QUOTED PASSAGE:

────

X

EARLY-RETIREMENT DISTRIBUTIONS

I NEED TO TAKE A DISTRIBUTION FROM MY RETIREMENT PLAN BUT I AM UNDER 591/2 YEARS OLD, HOW WILL IT BE TAXED?

The general rule is if an individual takes a distribution from a retirement plan before age 591/2 then the distribution is taxed by the federal government and an additional 10% early distribution penalty also applies.

 

Are there any exceptions to the 10% early distribution penalty?

This article is discussing some of the more common exceptions; however it is important to remember that other exceptions do apply. It is also important to remember I am only discussing the 10% early distribution penalty.  Federal and state income tax applies to the distributions whether or not the additional penalty applies.

 

Medical expense exception – The point to remember here is that the exception will only apply if the distribution does not exceed the deduction allowable on an individual’s federal income tax return.  Currently individuals are allowed to deduct medical expenses in excess of 7.5% of their adjusted gross income (AGI). If an individual has an AGI of $100,000 and medical expenses of $12,000 then the deductible portion is $4,500. This number is calculated as $100,000 x 7.5% = $7,500 subtracted from total medical expenses of $12,000.  An early distribution form a retirement plan would be exempt from the 10% penalty only up to $4,500.

 

Health insurance payments made by an unemployed individual – The penalty does not apply to an individual for an IRA distribution if the employee pays health insurance for the individual, his/her spouse and dependents. The individual must have received unemployment for at least 12 weeks.

 

Qualified higher education expenses – This exception only works for IRA distributions. A distribution from any other qualified plan must first be rolled in to an IRA and then distributed to be exempt from the 10% penalty. Qualified higher education expenses are expenses for tuition, fees, books, supplies and equipment required for the enrollment of an individual at an eligible higher education institution.  If the individual is at least a half-time student then room and board are also eligible expenses.  The cost of a computer is not typically eligible unless required by the educational institution.

────

DATA SHOWN:
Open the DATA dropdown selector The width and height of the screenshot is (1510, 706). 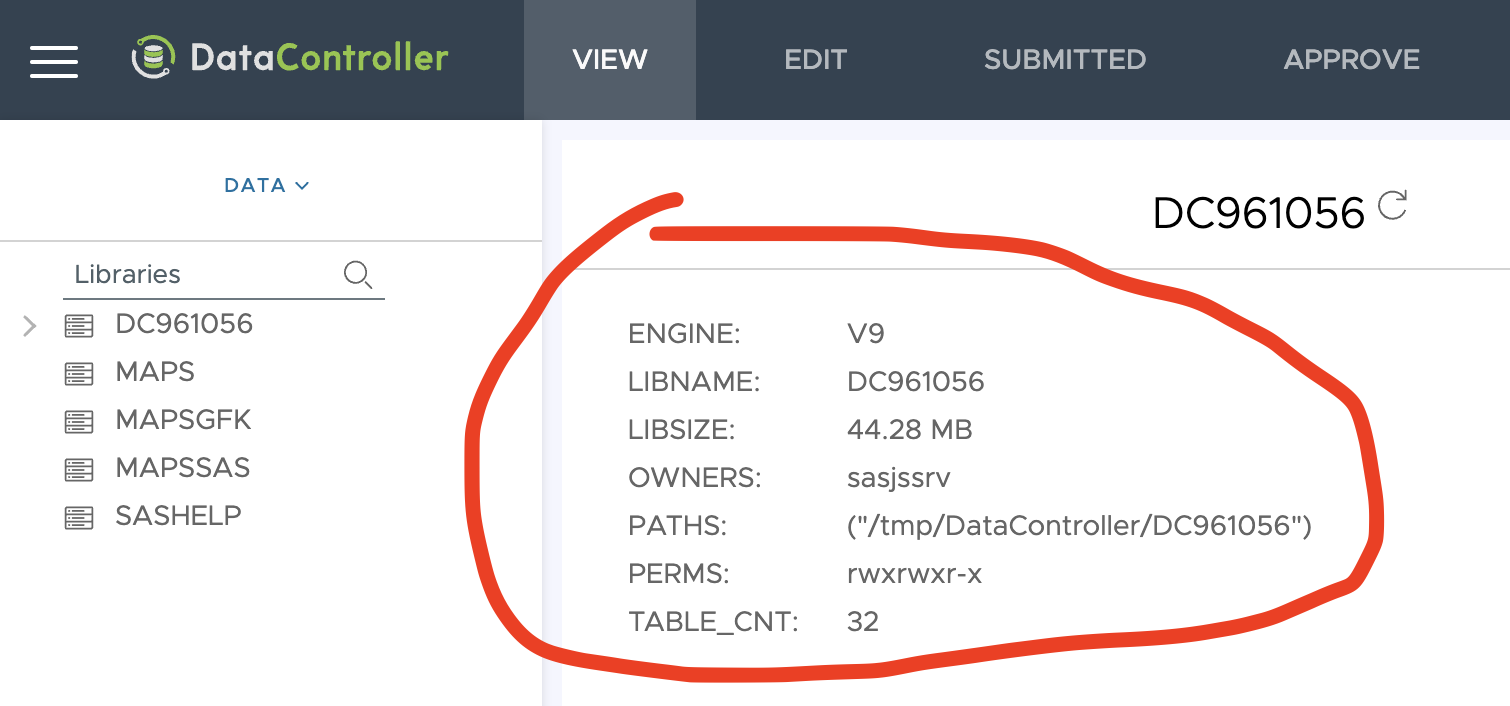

────

THE TASK: Update the passage on early-retirement distributions from "I NEED TO TAKE" to "additional penalty applies." so that "early distribution penalty" becomes "early withdrawal penalty" everywhere in that span, and give the span in full.

EXERCISE RESULT:
I NEED TO TAKE A DISTRIBUTION FROM MY RETIREMENT PLAN BUT I AM UNDER 591/2 YEARS OLD, HOW WILL IT BE TAXED?

The general rule is if an individual takes a distribution from a retirement plan before age 591/2 then the distribution is taxed by the federal government and an additional 10% early withdrawal penalty also applies.

 

Are there any exceptions to the 10% early withdrawal penalty?

This article is discussing some of the more common exceptions; however it is important to remember that other exceptions do apply. It is also important to remember I am only discussing the 10% early withdrawal penalty.  Federal and state income tax applies to the distributions whether or not the additional penalty applies.